5Des économistes se réclamant de Marx pensent également que la production répond aux besoins sociaux. Il est vrai que Marx, à partir des données historiques et immédiates de son époque qu’il nomme « phase de soumission formelle du travail au capital », semble accréditer cette interprétation. C’est dans le rapport entre valeur d’usage (V.U.) et valeur d’échange (V.E.) qu’on trouve le fondement théorique de sa pensée : « Considérons la valeur d’usage. Pour définir la notion de marchandise, il importe peu, comme nous l’avons vu, de connaître son contenu particulier et sa destination exacte. Il suffit que l’article devant être marchandise — autrement dit, le support de la valeur d’échange — satisfasse un quelconque besoin social en ayant la propriété utile correspondante, voilà tout »1. Contrairement à la valeur d’échange qui ne peut être séparée de son support, la valeur d’usage, celle-ci aurait sa finalité propre (satisfaction des besoins) et ne s’inscrirait pas nécessairement dans l’économie marchande. Mais, ceci est remis en question par Marx lui-même lorsqu’il analyse plus loin ce qu’il appelle « le mode de production spécifiquement capitaliste », autrement dit, « la soumission réelle du travail au capital ». « Cette production n’est pas entravée par des limitations fixées au préalable et déterminées par les besoins... Ce qui fait son caractère négatif ou antagonique, c’est qu’elle s’effectue en contraste avec les producteurs et sans égard pour eux, ceux-ci n’étant que de simples moyens de produire, tandis que, devenue une fin en soi, la richesse matérielle se développe en opposition à l’homme et à ses dépens. La productivité du travail signifie le maximum de produits avec le minimum de travail, autrement dit : des marchandises, le meilleur marché possible. Dans le mode de production capitaliste, cela devient une loi, indépendamment de la volonté du capitaliste. En pratique, cette loi en implique une autre : les besoins ne déterminent pas le niveau de la production, mais au contraire la masse des produits est fixée par le niveau toujours croissant prescrit par le mode de production »2.

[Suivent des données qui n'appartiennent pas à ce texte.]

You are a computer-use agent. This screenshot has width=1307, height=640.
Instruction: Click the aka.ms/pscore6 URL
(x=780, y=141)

6Il paraît évident que cette analyse correspond à la phase historique dans laquelle nous sommes, caractérisée par la soumission des besoins aux nécessités de la production. Cela implique un renversement du rapport valeur d’usage-valeur d’échange. C’est désormais la valeur d’échange qui crée les valeurs d’usage des produits mis en vente sur le marché. Dès lors, il devient difficile de parler d’une valeur d’usage intrinsèque définie par son utilité :
nous devons relativiser la notion d’utilité des valeurs d’usage qui correspondent à des besoins physiologiques, dès l’instant où elles deviennent, ans nos sociétés industrielles, sources de nuisances et de pollutions. Comme l’écrit Marx, « devenue une fin en soi, la richesse matérielle se développe en opposition à l’homme et à ses dépens ».

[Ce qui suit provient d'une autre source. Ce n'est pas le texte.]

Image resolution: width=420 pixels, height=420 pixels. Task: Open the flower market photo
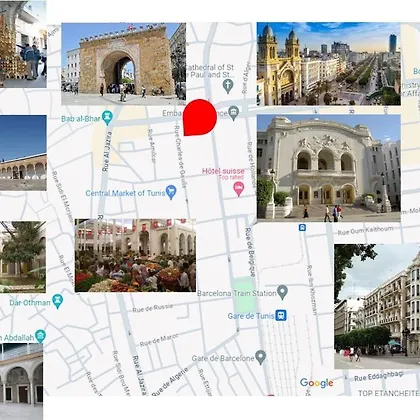(135, 255)
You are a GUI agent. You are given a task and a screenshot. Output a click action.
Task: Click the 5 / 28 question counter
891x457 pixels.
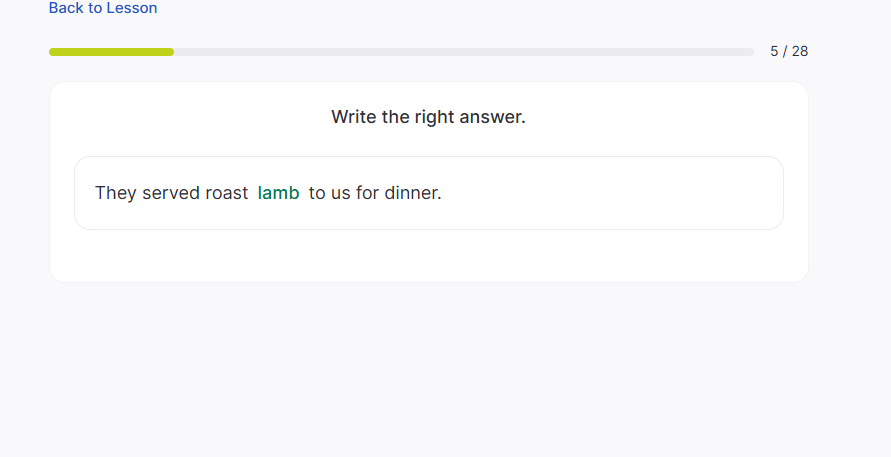click(x=789, y=51)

il faut également constater que la majorité des objets voient leur fonction utilitaire (valeur d’usage) doublée d’une fonction de signe (valeur distinctive). L’utilité sert souvent d’alibi à cette fonction et, de plus en plus, l’objet est directement produit en tant que signe.

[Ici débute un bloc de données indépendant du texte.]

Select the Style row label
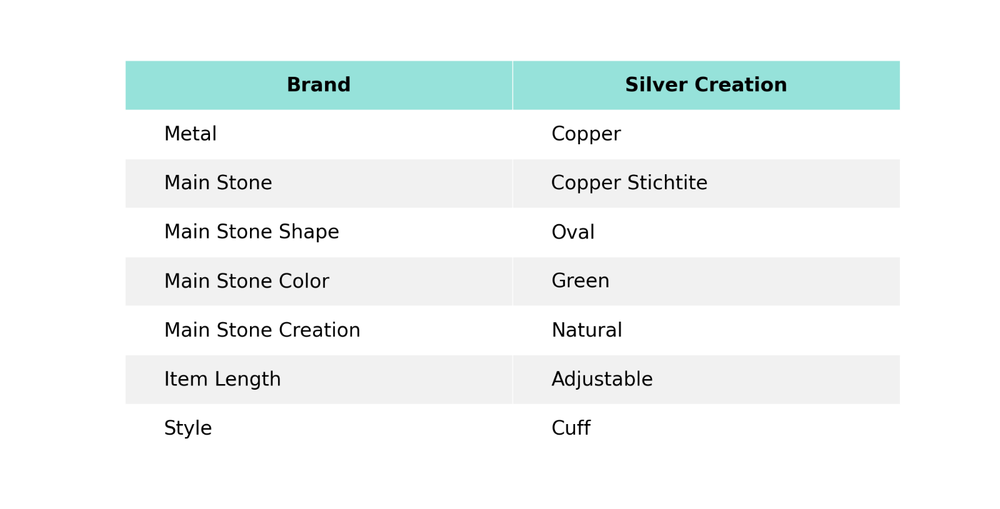This screenshot has height=509, width=1000. pos(188,428)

7La valeur d’usage répond bien à des besoins, mais à ceux d’un système de production généralisé qui produit les objets, les usages et les significations. Et, « ce qui caractérise le mode de production capitaliste dans les économies développées, c’est précisément cette production de signes qui envahissent la vie quotidienne des hommes et modifient fondamentalement leur manière de vivre »3.
La logique de la consommation
8Il n’y a pas consommation d’un côté et production de l’autre ; production de biens et production de signes font partie du même mode de production. « Chaque groupe et individu, avant même d’assurer sa survie, est dans l’urgence fondamentale de se produire comme sens dans un système d’échange et de relations. Il n’y a pas de consommation, parce qu’il y aurait besoin objectif de consommer, intention finale du sujet vers l’objet. Il y a production sociale d’un système d’échange, d’un matériel de différence, d’un code de significations et de valeurs statuaires. La fonctionnalité des besoins individuels venant, ensuite, s’ajuster sur ce système »4.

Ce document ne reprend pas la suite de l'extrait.